Before you finish, make sure every line below has been written out exactly.

[[ Recorded information, beginning ]]

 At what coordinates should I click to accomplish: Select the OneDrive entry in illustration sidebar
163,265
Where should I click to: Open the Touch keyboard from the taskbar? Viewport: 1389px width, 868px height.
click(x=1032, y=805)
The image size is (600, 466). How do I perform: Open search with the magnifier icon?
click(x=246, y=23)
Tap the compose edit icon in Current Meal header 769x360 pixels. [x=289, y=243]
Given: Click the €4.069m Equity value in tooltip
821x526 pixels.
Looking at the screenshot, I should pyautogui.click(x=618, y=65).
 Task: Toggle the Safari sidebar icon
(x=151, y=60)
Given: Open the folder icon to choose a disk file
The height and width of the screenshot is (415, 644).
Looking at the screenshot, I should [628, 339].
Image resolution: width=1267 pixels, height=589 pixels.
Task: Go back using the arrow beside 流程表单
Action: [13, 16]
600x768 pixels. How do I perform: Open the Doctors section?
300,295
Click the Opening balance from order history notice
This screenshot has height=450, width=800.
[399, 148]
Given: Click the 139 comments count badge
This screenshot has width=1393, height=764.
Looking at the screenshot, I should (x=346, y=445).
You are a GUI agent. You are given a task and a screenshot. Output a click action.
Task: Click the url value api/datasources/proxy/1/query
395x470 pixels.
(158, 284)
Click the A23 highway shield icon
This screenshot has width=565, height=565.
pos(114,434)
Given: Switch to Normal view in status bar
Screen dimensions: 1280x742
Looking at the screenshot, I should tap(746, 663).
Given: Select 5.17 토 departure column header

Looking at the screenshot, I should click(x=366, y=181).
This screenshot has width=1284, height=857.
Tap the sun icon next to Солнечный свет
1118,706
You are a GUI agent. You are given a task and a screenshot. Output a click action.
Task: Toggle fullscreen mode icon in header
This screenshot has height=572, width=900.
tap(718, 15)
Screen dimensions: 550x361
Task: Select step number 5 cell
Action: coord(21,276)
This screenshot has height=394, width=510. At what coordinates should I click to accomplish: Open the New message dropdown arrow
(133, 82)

[[ Recorded information, end ]]

### Response area
 At what coordinates should I click to accomplish: Select the OneDrive entry in illustration sidebar
163,265
Where should I click to: Open the Touch keyboard from the taskbar? Viewport: 1389px width, 868px height.
click(x=1032, y=805)
The image size is (600, 466). How do I perform: Open search with the magnifier icon?
click(x=246, y=23)
Tap the compose edit icon in Current Meal header 769x360 pixels. [x=289, y=243]
Given: Click the €4.069m Equity value in tooltip
821x526 pixels.
Looking at the screenshot, I should pyautogui.click(x=618, y=65).
 Task: Toggle the Safari sidebar icon
(x=151, y=60)
Given: Open the folder icon to choose a disk file
The height and width of the screenshot is (415, 644).
Looking at the screenshot, I should [628, 339].
Image resolution: width=1267 pixels, height=589 pixels.
Task: Go back using the arrow beside 流程表单
Action: [13, 16]
600x768 pixels. How do I perform: Open the Doctors section?
300,295
Click the Opening balance from order history notice
This screenshot has height=450, width=800.
[399, 148]
Given: Click the 139 comments count badge
This screenshot has width=1393, height=764.
Looking at the screenshot, I should (x=346, y=445).
You are a GUI agent. You are given a task and a screenshot. Output a click action.
Task: Click the url value api/datasources/proxy/1/query
395x470 pixels.
(158, 284)
Click the A23 highway shield icon
This screenshot has width=565, height=565.
pos(114,434)
Given: Switch to Normal view in status bar
Screen dimensions: 1280x742
Looking at the screenshot, I should tap(746, 663).
Given: Select 5.17 토 departure column header

Looking at the screenshot, I should click(x=366, y=181).
This screenshot has width=1284, height=857.
Tap the sun icon next to Солнечный свет
1118,706
You are a GUI agent. You are given a task and a screenshot. Output a click action.
Task: Toggle fullscreen mode icon in header
This screenshot has height=572, width=900.
tap(718, 15)
Screen dimensions: 550x361
Task: Select step number 5 cell
Action: coord(21,276)
This screenshot has height=394, width=510. At what coordinates should I click to accomplish: Open the New message dropdown arrow
(133, 82)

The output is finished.